Markets Start 2010 With A Bang
Stocks soared today. So much for the sell off during the last hour of 2009. Those losses are gone.
Commodities including gold and oil jumped today. Stocks, being driven mostly be liquidity as opposed to a sound economy, will continue to rise in tandem with commodities. Since commodities offer more inflation protection typically than stocks, I will continue to stick with commodities. I remain only long sound companies that I believe will hold up over prolonged economic weakness.
I will not touch financials, REITs, home builders, etc. no matter how much money Uncle Ben prints up at the Fed. I’d rather own gold.
When seeking out investment recommendations, I continue to pay attention to stock recommendations by people who believe the U.S. is in terrible shape economically. This is in opposition to “experts” recommending stocks backed by a belief that the U.S. will recover completely. If we actually do recover nicely, my long exposure will still do fine, but if we don’t recover, I’ll be better prepared than the average investor buying General Electric (GE) and Citigroup (C). No thanks.

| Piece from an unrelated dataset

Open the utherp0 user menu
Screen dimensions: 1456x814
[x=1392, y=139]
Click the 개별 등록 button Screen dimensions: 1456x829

I don’t care if the Dow jumped 500 points to start the year. Until major structural issues are addressed, which probably won’t happen until certain people are forced to, I will not blindly jump into the broad market.
While the rally continues, I will keep long exposure becasue the trend is powerful, but I will always have one eye on the exit. I will also pay close attention to yield on my positions. I don’t need sexy. I need low risk, decent returns and sound fundamentals.